The British press might be quite lively, but it is also pathetically childish. I take little in it seriously, and when I am in Bridlington I only glance at newspapers. They are not sceptical enough, which is why I see them now as part of the social engineering. No one asks what the consequences will be - all will be good, they childishly think.

The Guardian says that the ban has been a "success" in Scotland. What do they mean by "success"? Pub takings have gone down, some pubs have closed. But surely the ban would only have been a "success" if the non-smokers had been flocking to the pubs. They have not.

What do I think? You're living in a madhouse, David ... Actually, I've always thought that, but I have a love for the surface of the Earth that is an escape from the mean-spirited and dreary people who seem to have taken over England.

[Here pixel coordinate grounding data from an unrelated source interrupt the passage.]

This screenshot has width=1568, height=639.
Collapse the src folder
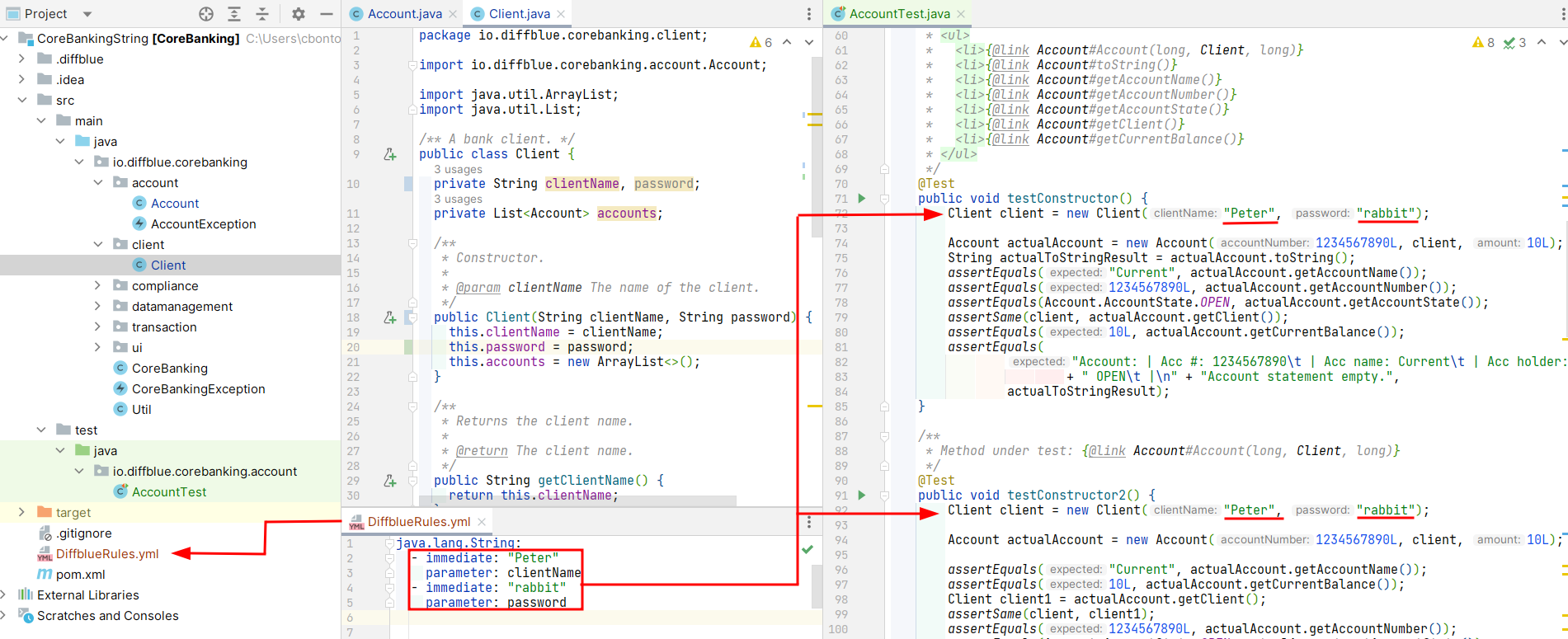point(22,101)
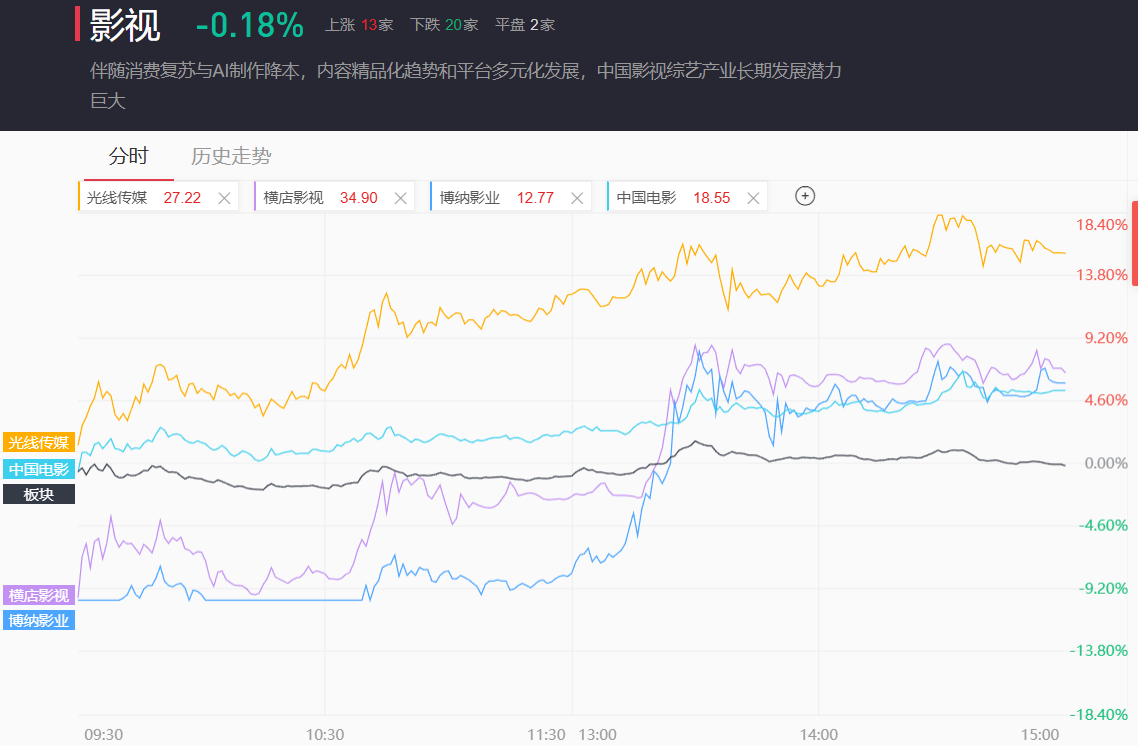Open the 历史走势 tab

pos(231,156)
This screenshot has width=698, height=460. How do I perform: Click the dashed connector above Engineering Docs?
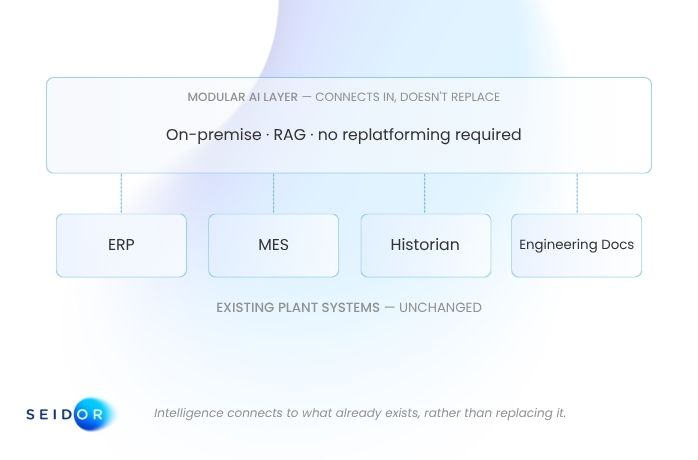577,194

The ban won't affect me much. I live very privately. I'm not very social - I'm too deaf, and in the world I have created I will smoke. I've no wish to meet politicians - most of them have the most odious ideas about people. England is full of big pushers of the coming pill society, and we've lost a sense of messiness - no longer any Delight in Disorder here (a careless shoestring in whose tie/ I see a wild civility/Do more bewitch me than when art/is too precise in every part, Robert Herrick).

Two months ago I started the largest painting I've ever done: 15ft x 40ft. The moment I began I found myself running up the stairs (with a fag) and realised some people are more in tune with a life force than others.

I can't be the only voice like this. In England people should speak up more, defend themselves, but it's hard against all the forces at work. Two million anti-smoking signs are going up on July 1, including inside Westminster Abbey. The uglification of England is under way by people with no vision. I detest it.